Iran after the elections: 10 June (19 Tir)

Friday, July 10, 2009

Hi - if you're here from a Twitter update, check the bottom of the post.


Yesterday's demonstrations were hugely significant for the movement against the coup d'état government and towards a legitimate government in Iran as this was the first real successful day of demonstration since the crackdowns began on the 20th, when it seemed for a while that all dissent might be quashed and that things might return to "normal", whatever that is. As yesterday proved, the people of Iran aren't interested in taking this sitting down and also seem to have greater numbers than the government expected - after all, 18 Tir was the 10th anniversary of some well-known protests and it was obvious beforehand that there would be demonstrations.

It also resulted in the return of #Iranelection to a position of prominence on Twitter.
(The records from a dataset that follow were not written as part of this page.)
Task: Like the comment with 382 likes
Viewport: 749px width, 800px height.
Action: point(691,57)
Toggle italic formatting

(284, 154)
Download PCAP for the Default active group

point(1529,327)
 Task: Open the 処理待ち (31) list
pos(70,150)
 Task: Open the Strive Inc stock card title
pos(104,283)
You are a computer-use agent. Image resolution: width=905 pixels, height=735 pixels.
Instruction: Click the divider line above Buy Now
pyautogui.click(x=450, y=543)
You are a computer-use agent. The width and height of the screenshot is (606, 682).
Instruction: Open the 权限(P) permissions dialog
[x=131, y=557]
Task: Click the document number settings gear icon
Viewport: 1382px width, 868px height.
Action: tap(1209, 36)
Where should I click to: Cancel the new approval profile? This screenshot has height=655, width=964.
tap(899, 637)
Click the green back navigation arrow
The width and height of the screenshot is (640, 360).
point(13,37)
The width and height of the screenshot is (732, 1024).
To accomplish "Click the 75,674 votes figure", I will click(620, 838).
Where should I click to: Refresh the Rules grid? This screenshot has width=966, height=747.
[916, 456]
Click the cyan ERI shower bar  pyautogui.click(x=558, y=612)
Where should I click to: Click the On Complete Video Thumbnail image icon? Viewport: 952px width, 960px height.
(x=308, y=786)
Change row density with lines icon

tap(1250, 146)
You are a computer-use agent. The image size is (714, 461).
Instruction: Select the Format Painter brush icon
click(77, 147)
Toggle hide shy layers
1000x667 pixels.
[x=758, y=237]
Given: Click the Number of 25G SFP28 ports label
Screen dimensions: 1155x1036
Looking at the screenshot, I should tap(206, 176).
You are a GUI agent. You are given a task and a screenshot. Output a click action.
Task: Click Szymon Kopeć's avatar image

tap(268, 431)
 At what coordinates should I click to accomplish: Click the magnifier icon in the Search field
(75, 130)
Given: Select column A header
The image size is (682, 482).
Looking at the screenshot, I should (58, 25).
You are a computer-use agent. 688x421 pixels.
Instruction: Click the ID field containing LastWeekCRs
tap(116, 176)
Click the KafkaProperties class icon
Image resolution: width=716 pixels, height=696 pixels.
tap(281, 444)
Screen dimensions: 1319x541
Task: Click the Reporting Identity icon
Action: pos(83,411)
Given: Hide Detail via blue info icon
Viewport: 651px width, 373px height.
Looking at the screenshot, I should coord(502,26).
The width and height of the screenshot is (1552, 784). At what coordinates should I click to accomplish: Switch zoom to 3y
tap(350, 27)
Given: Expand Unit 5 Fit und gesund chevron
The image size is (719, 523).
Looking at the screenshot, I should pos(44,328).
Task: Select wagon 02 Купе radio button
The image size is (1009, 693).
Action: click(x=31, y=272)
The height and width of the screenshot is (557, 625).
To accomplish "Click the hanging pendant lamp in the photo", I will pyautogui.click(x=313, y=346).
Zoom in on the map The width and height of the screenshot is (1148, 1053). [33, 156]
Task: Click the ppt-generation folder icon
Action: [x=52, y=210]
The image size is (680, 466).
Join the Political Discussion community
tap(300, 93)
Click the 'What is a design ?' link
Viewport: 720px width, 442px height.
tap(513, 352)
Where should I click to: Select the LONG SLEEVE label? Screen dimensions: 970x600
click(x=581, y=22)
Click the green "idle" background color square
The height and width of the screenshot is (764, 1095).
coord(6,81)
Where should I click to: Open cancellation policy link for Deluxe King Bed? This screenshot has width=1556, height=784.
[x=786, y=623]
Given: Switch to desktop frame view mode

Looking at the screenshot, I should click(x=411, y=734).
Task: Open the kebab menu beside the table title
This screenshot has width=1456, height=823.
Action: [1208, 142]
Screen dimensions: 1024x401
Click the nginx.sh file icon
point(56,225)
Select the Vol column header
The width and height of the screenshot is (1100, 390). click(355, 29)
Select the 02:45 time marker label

For the past week or so it had been weakening and fell off the top ten a number of times but returned to almost the very top yesterday and is still on the list of trending topics right now.



U2 is continuing to go with the Iran-based theme for Sunday Bloody Sunday:



Interesting account here from a journalist that was arrested but since released. There seems to be a special standard of treatment for foreign journalists who are very easily capable of spreading word of any mistreatment upon release.



Allaho Akbar and marg bar diktator chants from last night after the demonstrations.



Here's an analysis on the situation that concludes that Iran will never be the same again and that the government has vastly underestimated the will of its people, similar to the first paragraph of this post.

A link has just been submitted to Balatarin here, leading to a blog post here with a video that apparently has guards in Iran speaking Arabic. I don't know any Arabic though so I'll have to wait for someone else to confirm that.

DailyKos has a thread here that made it to the top of the recommended diaries and thus has a few hundred comments as well. It's mostly photos of the demonstrations yesterday.

Deutsche Welle in Persian has an article on an interview by Shirin Ebadi on the current situation, where she says the regime in Iran is getting more and more violent by the day.
You can see it automatically translated here, but note that where it says "Khshntr Ruzbeh Day" what it's supposed to say is "more violent by the day" (روز به روز خشن‌تر می‌شود). Nevertheless the automatic translation is good enough to get an idea of what she said.

Right now on the front of BBC Persian is the story about Canada having summoned Iran's charge d'affairs in Ottawa to protest the detention of the Iranian-Canadian journalist Maziar Bahari, who works for Newsweek. Note the video two videos above that shows the treatment of another journalist that was held for a few weeks.